O silêncio e a escuridão da casa vazia são desfeitos em um segundo, a porta que dá acesso ao interior do imóvel se abre e o interruptor é tocado. É quase uma operação militar: uma entrada rápida, dois objetivos.
Ele
corre até passar pela porta do banheiro, adentra o quarto na porta seguinte,
aperta o botão da cpu, volta correndo ao toalete e se senta sobre o vaso.
“Foi
por pouco!” Ele pensa, enquanto respira aliviado.
Após
alguns minutos, retorna ao local onde se encontra o computador, o tempo gasto
no canto mais íntimo do lar é suficiente para que o aparelho já esteja
completamente iniciado, só mais alguns cliques e está conectado à rede social.
Dois
dias sem postar nada não é de seu feitio. Dessa vez, não quer fotos ou memes,
precisa de algo original. Quer algo que repercuta em sua vida cotidiana, que
sirva de assunto principal para a hora do almoço no dia seguinte. Há alguns
anos já não conhece outra forma de ser visível.
Desfaz
o nó da gravata enquanto raciocina, bloqueia a caixa de diálogo para que os
amigos não atrapalhem, esfrega um pé ao outro até que os sapatos fiquem
largados no chão sob a mesa, afrouxa o cinto que insiste em lhe ferir a
saliente barriga toda vez em que se senta. Depois de cinco infrutíferos
minutos, vai à cozinha e retorna com uma lata de cerveja, abre, toma o primeiro
gole e a deposita ao lado do teclado.
A
última cerveja que tomou, lembra, foi em um prostíbulo. Duas garotas de
programa e uns goles a mais lhe fizeram gastar a quantia que havia separado
para quitar a prestação do carro. Não era para menos: não podia fazer feio
perante os colegas do escritório, precisava manter as aparências, precisava
sustentar uma imagem equivalente à que criara contando mentiras sobre aventuras
sexuais em praias paradisíacas do nordeste.
Passado
é passado. Sua mente volta ao presente. Uma olhada sobre os assuntos do
momento, uma lida nas críticas políticas. Sempre a mesma coisa: políticos
iguais fazem pessoas diferentes se enfrentarem.
Tudo
é chato demais, mas política lembra polêmica, polêmica lembra muita coisa,
lembra drogas... Pensa em falar sobre a maconha, a cocaína é conveniente
esconder. Não! Melhor não, os boatos de que o chefe agora tem uma conta na rede
o intimidam.
As
prostitutas são um luxo para não mais que uma vez por mês, um aumento em seu
poder aquisitivo o permitiria terminar o namoro, mantido a contragosto. Sendo
assim, amor não é assunto para o post.
Idas
e vindas à geladeira, assuntos não convenientes lhe vêm à mente e logo são
descartados. A briga na balada? Não pega bem criar fama de violento. O time do
coração? Melhor não, anda perdendo muito.
Eis
que surge uma luz no fim do túnel, literatura! Ele leu “Cinqüenta Tons de
Cinza” para ter assunto com as mulheres, mas como usar o trunfo a seu favor?
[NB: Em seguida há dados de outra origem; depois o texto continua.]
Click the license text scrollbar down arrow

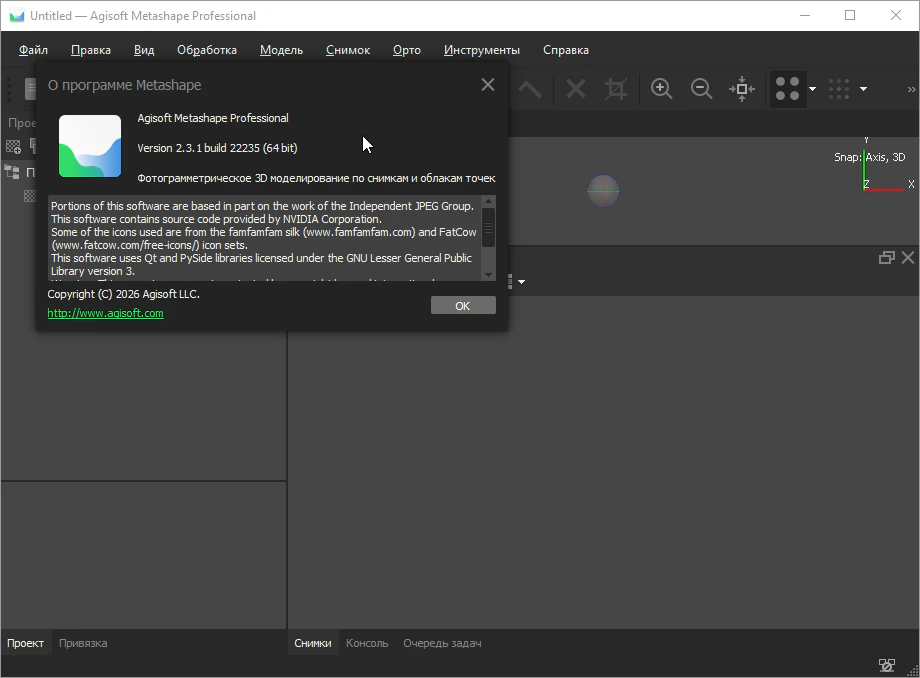click(489, 273)
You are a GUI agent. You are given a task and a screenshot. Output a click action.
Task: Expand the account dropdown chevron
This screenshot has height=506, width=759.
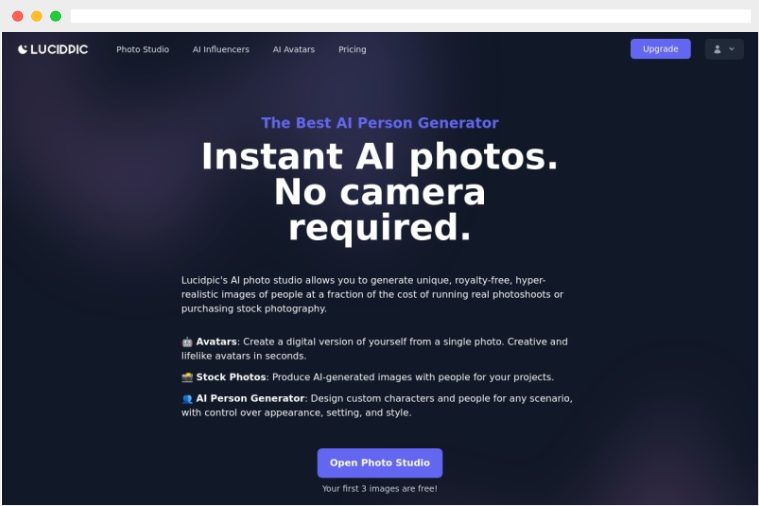[x=731, y=49]
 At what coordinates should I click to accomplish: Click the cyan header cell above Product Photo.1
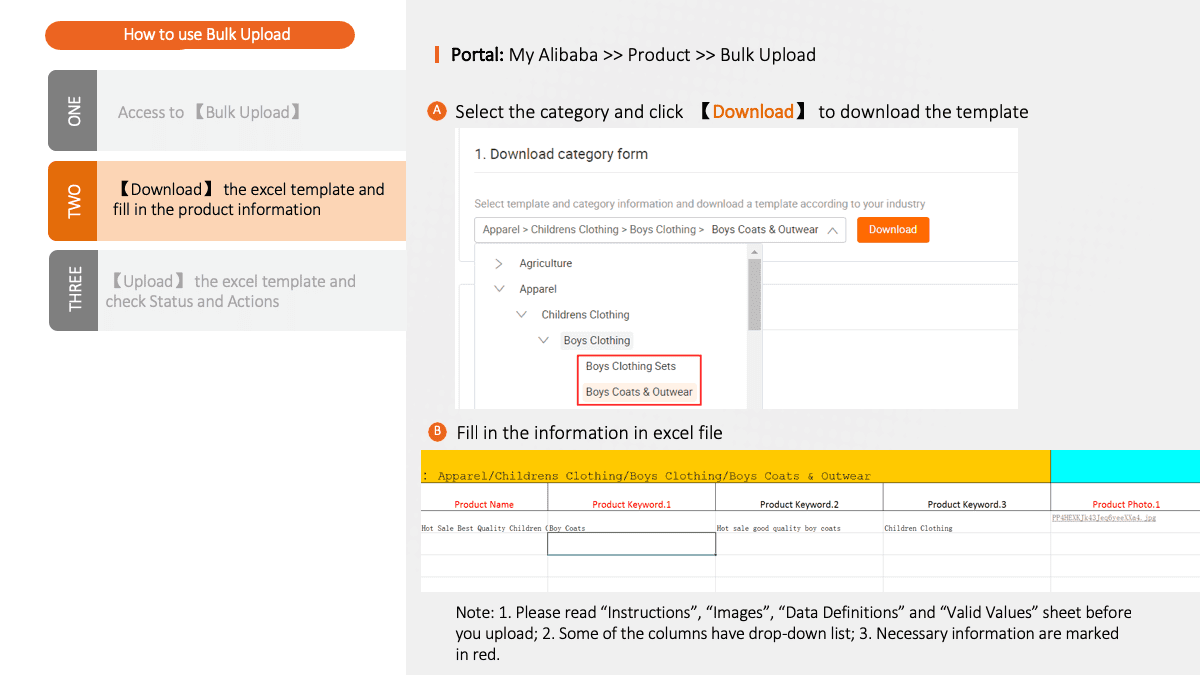[x=1125, y=466]
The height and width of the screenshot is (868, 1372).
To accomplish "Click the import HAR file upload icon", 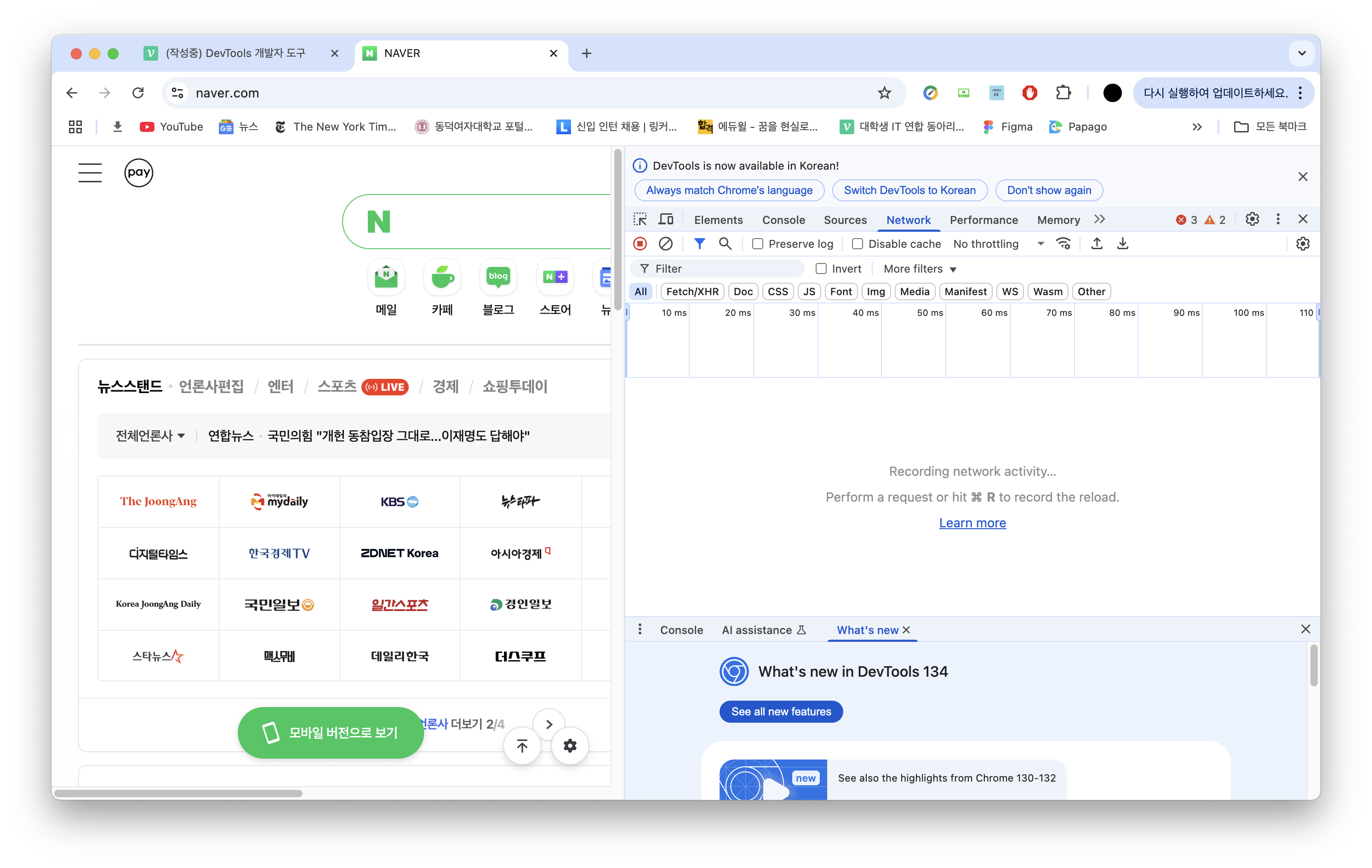I will coord(1096,244).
Uma crítica literária é trabalhosa e complicada demais para alguém que leu um
livro nos últimos cinco ou seis anos. Aliás, digitar é trabalhoso e complicado
demais para alguém que bebeu cinco ou seis cervejas na última hora.
Se
dá conta do horário, está de uniforme, não tomou banho, não comeu, é tarde...
Que merda! Mais um dia se vai, os olhos querem se fechar sozinhos. Se enfurece
ao lembrar que ainda está com a roupa do trabalho e que, num piscar de olhos,
voltará a se preparar para ele. Um dia inútil, igual a tantos outros vai se
findando rapidamente. Não dá para passar em branco. Pensa rapidamente em algo,
acaba achando um trecho da Bíblia. A Bíblia sempre rende umas boas “curtidas”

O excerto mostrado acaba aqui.